Thursday, March 23, 2006

Four Points

The Flyers played two good, rather intelligent and determined, games the past two nights- and emerged with four points against division rivals who can play. That is four wins in five games- vaulting them back into a tie in points for first place in their division.

Neither win- over New Jersey at home or the Rangers in New York- was shocking. But the Flyers struggled for a good portion of 2006, so it is heartening to see that they seem to be righting themselves in time for the play-offs and, more importantly, getting a potential division title that means definitely avoiding being tormented by Buffalo for two weeks in the conference quarterfinals.

The Flyers should beat New Jersey in their own building. Yes, the Flyers are slow and oh-so-languid defensively. But more than any other decent team in the East, the Devils lack the team speed and offensive grace to torture the Flyers in their own end. The teams almost seem to like to play each other- both have a good portion of the roster devoted to the old NHL-style players who seem to relish one more chance to slug it out along the dashers. Both teams managed a bare twenty or so shots, few scoring opportunites. Both referees- Martell and Watson- seemed overjoyed to be able to call penalties other than vague “obstruction” offenses. Martell almost chirped “Boarding” pointing at a luckless Carter. Other guys went off for holding! And high sticking! Good clean decent fouls- the kind of unlazy penalties you absolutely do not have to apologize to the coach for.

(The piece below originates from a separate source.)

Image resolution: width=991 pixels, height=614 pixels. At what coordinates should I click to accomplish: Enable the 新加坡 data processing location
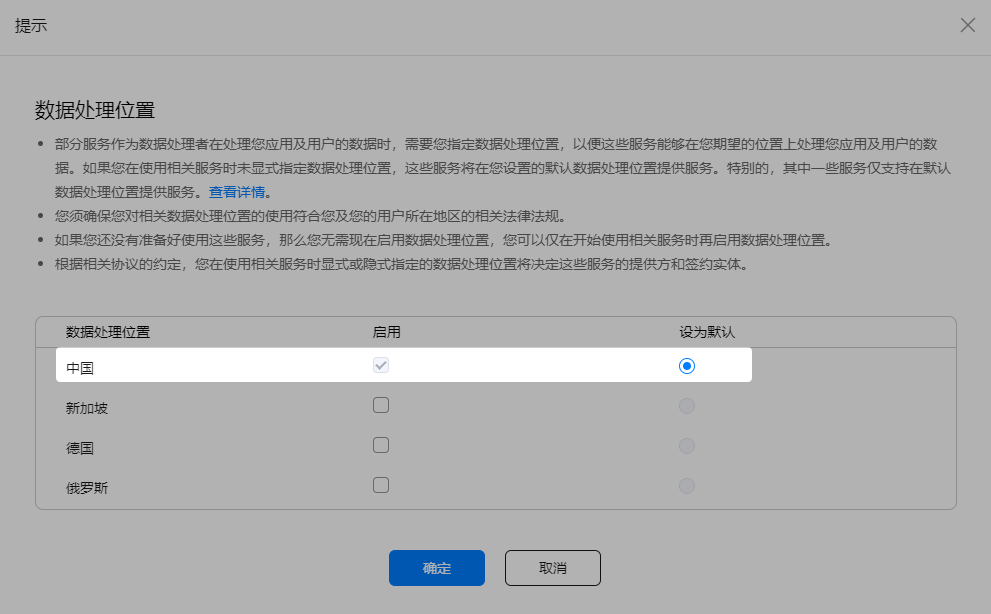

The Flyers then whipped the Rangers 6-3 in New York. I was not as comforted by this win as one might think. The Rangers took a real bad major penalty in the first period. New York had just gone ahead 2-1; Jagr had immediately answered a Flyers’ goal that had brought the.game even. This five minute power play gave the Flyers to score two quick ones before the first period ended- and they played from in front the rest of the way.

So, okay.... the Flyers proved that they can go on the road, overcome a hat trick by Jagr, and beat the Rangers- if they can score not only six goals but also three on the power-play, the Rangers do some stupid things and Lundqvist is terrible. Well, I can’t see a series with the Rangers where the Flyers score lots of goals- let alone on special teams- and Lundqvist is as bad as he was last night. Conversely, watching Desjardins (he’s what passes for a match-up defenseman on crafty talent these days in Philadelphia) get humiliated by Jagr last night, I don’t know how the Flyers keep that guy from a big series.